‘This thing was a one-night stand and it happened just like that and it so happen that I regret that,’ says the sports minister.
Minister of Sports and Recreation Fikile Mbalula has finally opened up about the sex scandal he was involved in, calling it a situation that almost destroyed his life. He admitted to have had the affair with the then 27-year-old Joburg model, but said he never considered it suitable to call her his girlfriend.
“It is always reported that she’s my girlfriend; you know a girlfriend, it is someone who is steady, you go out with, you go to the movies and, even if you cheat, you’re always loyal to her and then you get caught. This thing was a one-night stand and it happened just like that and it so happens that I regret that,” he told Anele Mdoda in an interview on Real Talk.
Though the minister endured a lot during his struggle days, he says the model’s allegations that he had impregnated her made him think his life was over. This because, though the affair happened, he had not impregnated her.
Mbalula says it was ANC secretary-general Gwede Mantashe who advised him to admit that he was wrong.

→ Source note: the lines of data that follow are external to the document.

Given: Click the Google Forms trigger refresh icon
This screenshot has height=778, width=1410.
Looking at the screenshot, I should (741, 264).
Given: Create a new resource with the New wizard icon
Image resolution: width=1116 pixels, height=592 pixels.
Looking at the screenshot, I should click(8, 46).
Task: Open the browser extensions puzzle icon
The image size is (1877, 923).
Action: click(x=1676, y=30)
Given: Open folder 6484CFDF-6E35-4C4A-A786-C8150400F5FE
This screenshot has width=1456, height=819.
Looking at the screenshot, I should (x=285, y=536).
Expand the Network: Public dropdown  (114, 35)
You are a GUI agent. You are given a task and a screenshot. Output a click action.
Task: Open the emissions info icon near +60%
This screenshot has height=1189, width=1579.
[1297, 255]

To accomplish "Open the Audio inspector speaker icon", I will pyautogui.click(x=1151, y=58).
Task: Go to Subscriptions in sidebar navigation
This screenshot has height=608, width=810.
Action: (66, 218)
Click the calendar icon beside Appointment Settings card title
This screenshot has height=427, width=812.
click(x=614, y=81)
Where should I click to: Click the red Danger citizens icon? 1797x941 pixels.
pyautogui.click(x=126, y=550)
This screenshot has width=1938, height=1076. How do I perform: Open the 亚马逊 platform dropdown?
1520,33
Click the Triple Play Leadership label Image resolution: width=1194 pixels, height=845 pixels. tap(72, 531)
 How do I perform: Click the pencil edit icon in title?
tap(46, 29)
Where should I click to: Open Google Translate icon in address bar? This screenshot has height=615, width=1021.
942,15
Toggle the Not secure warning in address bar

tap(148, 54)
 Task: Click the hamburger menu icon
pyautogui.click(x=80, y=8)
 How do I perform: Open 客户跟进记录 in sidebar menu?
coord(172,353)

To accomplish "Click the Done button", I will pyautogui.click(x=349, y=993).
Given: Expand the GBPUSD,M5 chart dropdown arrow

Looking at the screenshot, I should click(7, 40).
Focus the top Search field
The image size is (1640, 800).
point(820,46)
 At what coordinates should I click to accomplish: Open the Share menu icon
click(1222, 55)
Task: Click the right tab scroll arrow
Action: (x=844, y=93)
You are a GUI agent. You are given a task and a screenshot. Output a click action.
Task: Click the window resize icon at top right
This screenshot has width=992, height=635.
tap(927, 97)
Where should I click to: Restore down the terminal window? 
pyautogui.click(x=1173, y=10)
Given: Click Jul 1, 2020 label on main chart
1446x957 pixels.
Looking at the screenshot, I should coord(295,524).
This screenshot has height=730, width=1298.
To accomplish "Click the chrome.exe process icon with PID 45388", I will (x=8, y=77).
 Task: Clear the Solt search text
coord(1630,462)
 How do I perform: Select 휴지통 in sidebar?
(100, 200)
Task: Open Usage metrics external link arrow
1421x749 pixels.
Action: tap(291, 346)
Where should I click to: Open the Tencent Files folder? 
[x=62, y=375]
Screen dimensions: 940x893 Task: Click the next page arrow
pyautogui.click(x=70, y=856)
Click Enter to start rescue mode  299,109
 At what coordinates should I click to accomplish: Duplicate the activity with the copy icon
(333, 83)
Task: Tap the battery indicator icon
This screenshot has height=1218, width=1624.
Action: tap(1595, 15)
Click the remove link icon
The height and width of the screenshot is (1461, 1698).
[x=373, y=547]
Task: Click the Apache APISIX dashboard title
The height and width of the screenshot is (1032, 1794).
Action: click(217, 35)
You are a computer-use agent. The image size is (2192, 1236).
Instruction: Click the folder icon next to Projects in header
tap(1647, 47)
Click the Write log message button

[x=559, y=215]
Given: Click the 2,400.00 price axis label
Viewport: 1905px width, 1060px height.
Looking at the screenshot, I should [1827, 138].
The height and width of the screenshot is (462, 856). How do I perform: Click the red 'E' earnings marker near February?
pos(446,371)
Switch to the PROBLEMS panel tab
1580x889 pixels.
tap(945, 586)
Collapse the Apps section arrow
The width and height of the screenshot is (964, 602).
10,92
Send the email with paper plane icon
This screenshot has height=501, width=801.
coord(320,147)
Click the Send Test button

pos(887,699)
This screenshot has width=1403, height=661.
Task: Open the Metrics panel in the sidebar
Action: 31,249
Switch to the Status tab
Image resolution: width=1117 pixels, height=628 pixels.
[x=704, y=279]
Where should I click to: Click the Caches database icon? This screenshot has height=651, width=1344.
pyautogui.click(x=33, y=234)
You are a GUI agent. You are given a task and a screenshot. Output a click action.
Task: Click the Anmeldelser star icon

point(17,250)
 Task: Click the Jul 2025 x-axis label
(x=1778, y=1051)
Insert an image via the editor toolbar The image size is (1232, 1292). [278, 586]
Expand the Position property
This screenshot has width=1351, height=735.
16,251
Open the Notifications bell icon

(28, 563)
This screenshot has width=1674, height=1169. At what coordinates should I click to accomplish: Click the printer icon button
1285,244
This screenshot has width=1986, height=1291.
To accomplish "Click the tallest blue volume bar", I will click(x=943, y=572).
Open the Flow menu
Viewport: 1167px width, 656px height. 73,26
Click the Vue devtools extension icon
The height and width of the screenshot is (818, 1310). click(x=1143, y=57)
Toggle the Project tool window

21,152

“You are a married man,” he told him.
The affair, which he says he regrets having, almost broke his family apart, and in the end he bought his wife a diamond to apologise to her.
After the affair, the minister made headlines again for another scandal, this time on Twitter for nude pictures of a woman that were found on his timeline. After trending for hours, Mbalula defended himself and said his account had been hacked.
He reiterated this and told Mdoda that he tweets everything we see on his timeline, but said that if we see anything on his timeline being tweeted after 12am, then it’s not him.
Another scandal that hit Mbalula earlier this year was based on a picture that circulated on social media of him and famous blessee Amanda Cele. Twitter lashed out at him for the picture, questioning what kind of message he was sending if he was hanging out with Cele.
The minister again defended himself, saying that, as a public figure, he took pictures with everyone who asked, regardless of what they did “for a living”.
He, however, told Mdoda he does not mind the criticism he always receives, as he is a public figure and there are people who look up to him.
“As people who walk in the steps of a generation to inspire people, you get to learn that look.
“I’ve reached a stage in my life where for whatever that I do that is way out of line and it gets to be reported, it affects millions if not thousands of people – hundreds, you know. So kufanele ndihambe kancane (I must move slowly) and then look out.
“Like I can go to a pub but I cannot go out there sengingaboni (blindly), because those who follow me and want probably to be like me will not be impressed by that and [it] will destroy them. But most importantly the people you live with because they endure the pain of being traumatised,” he told Mdoda.